Tuesday, 31 May 2011

Depth Psychology and Agent-based Modelling

It would seem to be common sense to say that no social or economic model which didn't take into account the psyche of individuals could possibly have any realistic hope of authenticity. Yet economics glosses over this omission: it would seem that it simply is too difficult. Keynes, to be fair, does spend a lot of time discussing the psychology of consumer: the idea of the 'propensity to consume', 'propensity to save' and 'liquidity preference' underpin his theory, although there is little detail as to how these might manifest in individuals beyond idealised reasoning about personal economic well-being.

However, Kahneman and others have started to unpick this rational model: people do strange things, particularly in the face of risk and anxiety. Kahneman's assertion is that people tend to overreact to small probability events, but underreact to medium and large probabilities. I think Axelrod's experiments with the Prisoners Dilemma echo these findings too. But losing rationality from the equation is just where our problems really start...

The real issue I think is that people are not the same, and certainly do not behave similarly in similar situations. However, the crowd dynamics (in situations where crowds are a factor) can create unusual social movements in response to small initial conditions (a la complexity theory). But even that doesn't allow us to think of people being the same. The real issue for me is that clearly we are different. How are we different? 

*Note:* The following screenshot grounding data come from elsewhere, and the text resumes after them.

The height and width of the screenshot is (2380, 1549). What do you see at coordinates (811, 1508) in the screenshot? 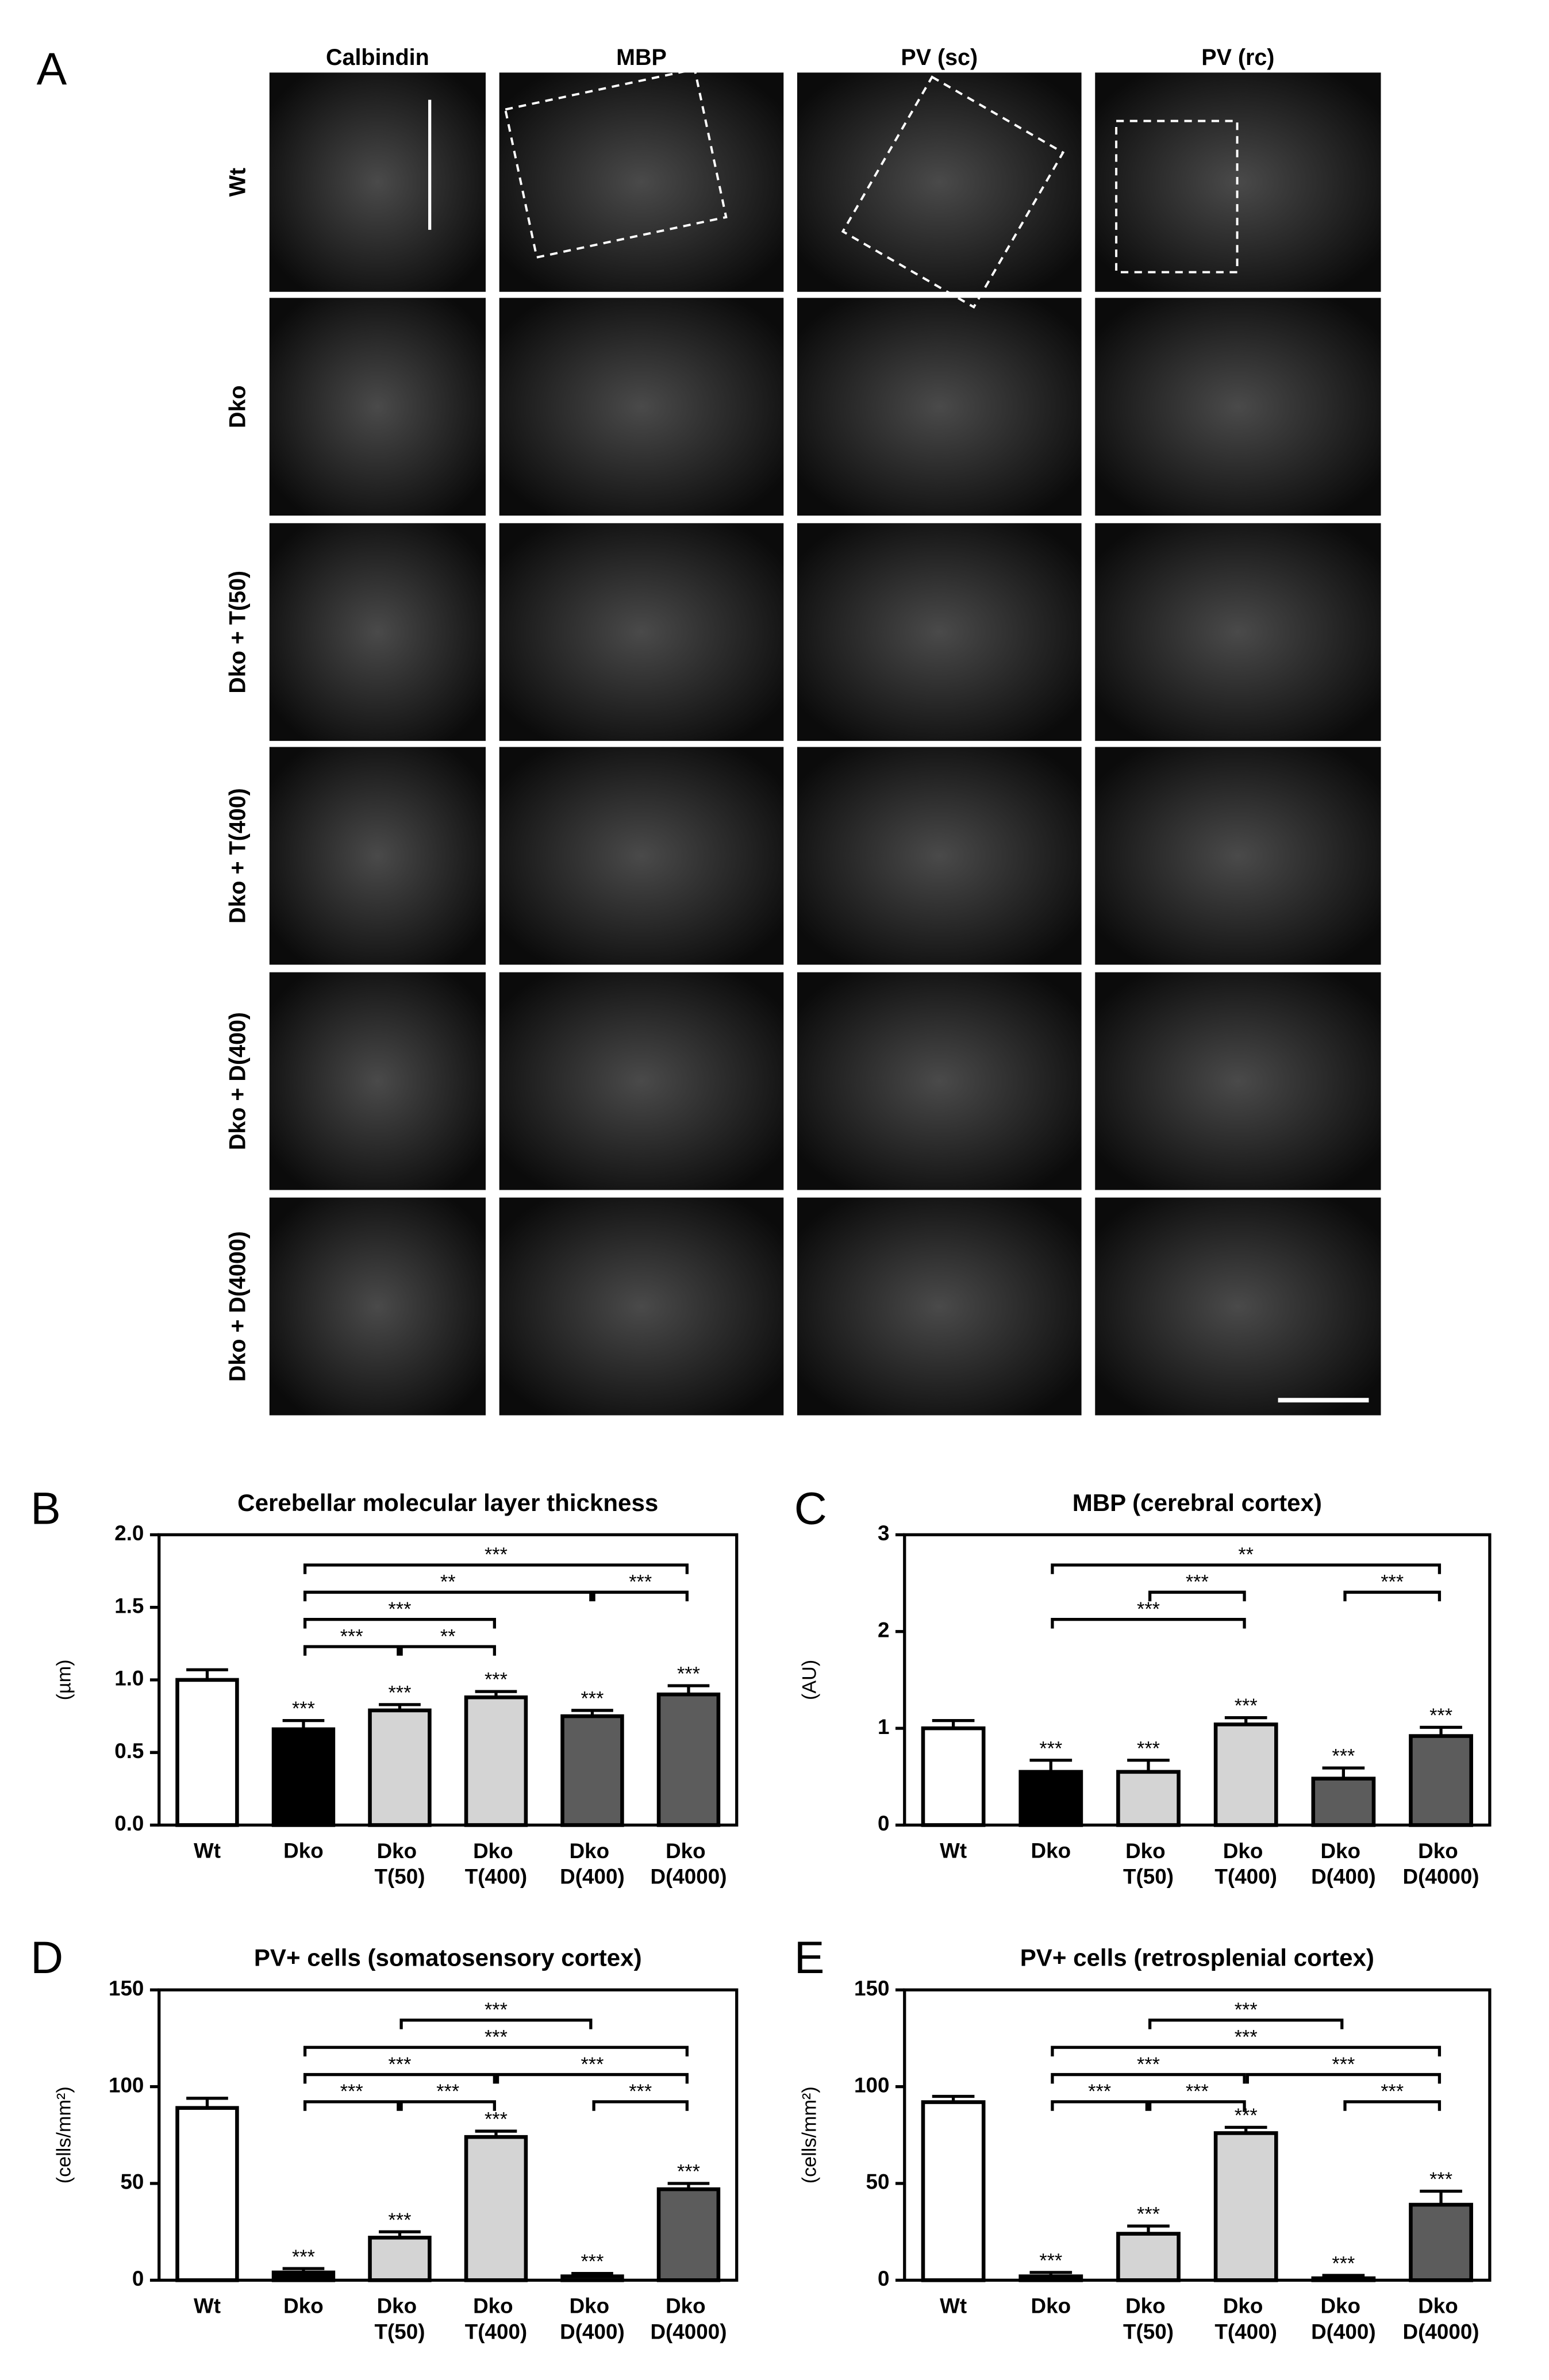
I see `panel-letter: C` at bounding box center [811, 1508].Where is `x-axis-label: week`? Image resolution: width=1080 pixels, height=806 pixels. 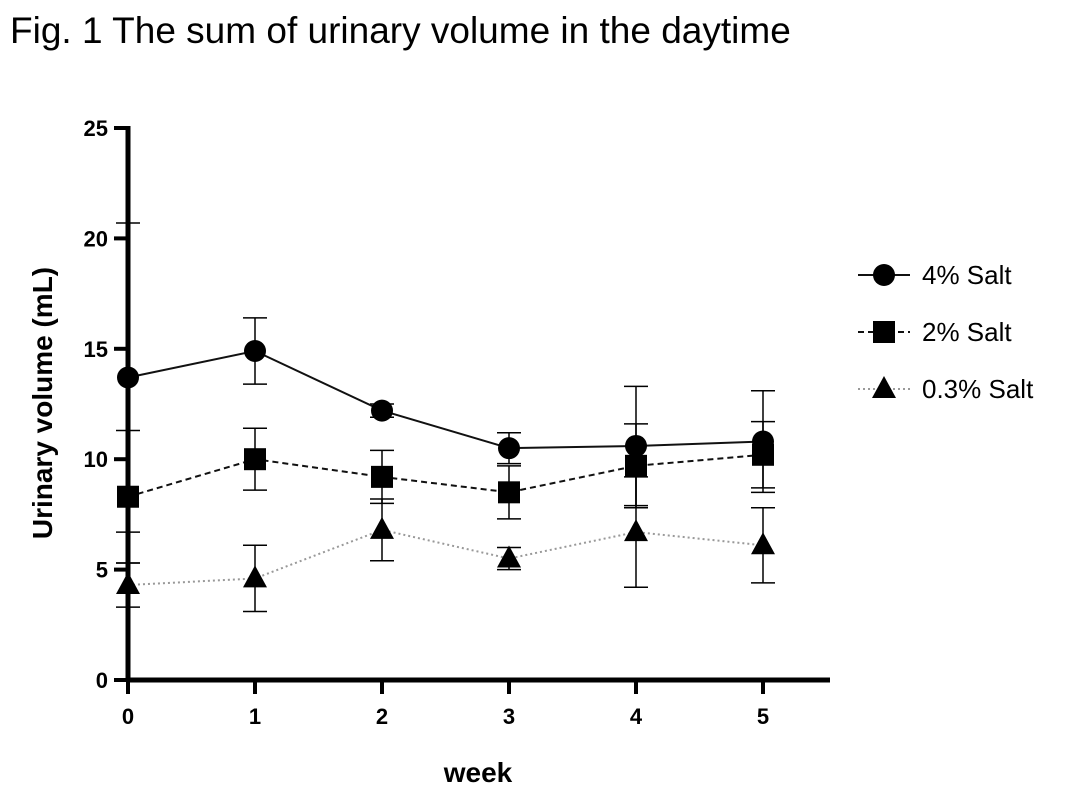
x-axis-label: week is located at coordinates (478, 772).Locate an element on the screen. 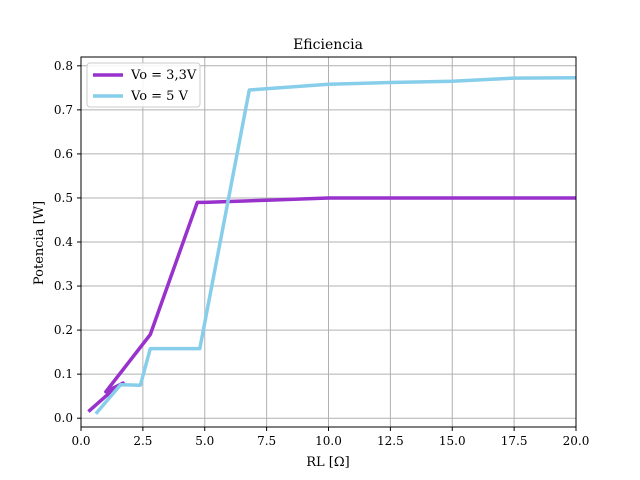  x-tick-label: 7.5 is located at coordinates (266, 441).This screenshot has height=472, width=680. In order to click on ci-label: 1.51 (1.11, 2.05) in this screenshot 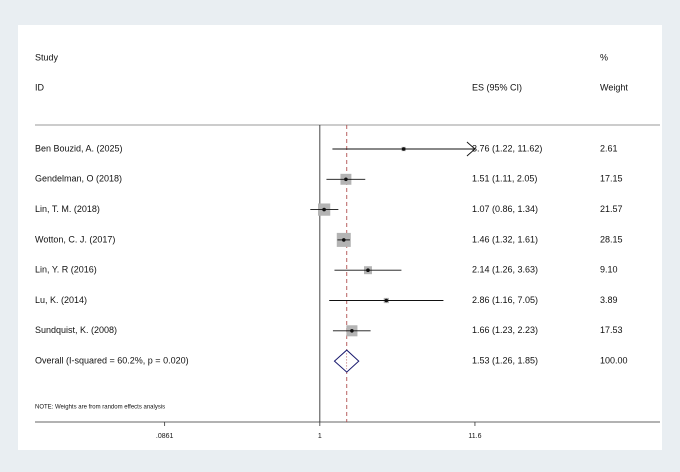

On the one hand, we behave rationally: we communicate, observe the behaviour of others, judge what might be in our best interests. But on the other hand, each of us hides vulnerabilities, dreams and desires that, even if they are not unique on a social level, appear to us to be utterly unique and fundamental to our identity. This sensual side and the rational side seem to co-exist. Personally, I believe that what keeps them working together is 'property'; or put another way a relationship to property is a way of balancing the needs of rational discourse with the sensual aspects of the personality.

In my agent-based model of communication and wellbeing, I am starting to consider these two mechanisms working together. But there are other problems which I am thinking about. For the sensual and vulnerable self has dimensions and depths which lie well beyond the making of rational discourse. The Freudian level of id, or Jung's shadow lurk behind the scenes often sticking a spanner in the works with regard to conscious behaviour.

This has led me to think about possible ways in which the subconscious might be modelled. One possibility is to model it as a sort of 'internal conversation': i.e. a conversation with an imaginary 'other', with the results of the internal conversation eventually moving into conscious communication after a process of selection (as in Luhmann). Another possibility is to elaborate Jung's archetypes as regulating levels in a subsystem of the 'conscious' (i.e. communicating) system (much as I discussed here: http://dailyimprovisation.blogspot.com/2011/05/luhmann-beer-harre-and-jungian.html)

Each of these are effectively internal reflexive 'mirrors' which turn a conversation in on itself for a period of time before that conversation emerges into the social system. It's a bit like a laser exciting photons before they have enough energy to be emitted in the beam. There are experiments to try: each configuration of 'mirrors' will produce different effects. I might hope that some of those effects have some bearing on what we actually see happening!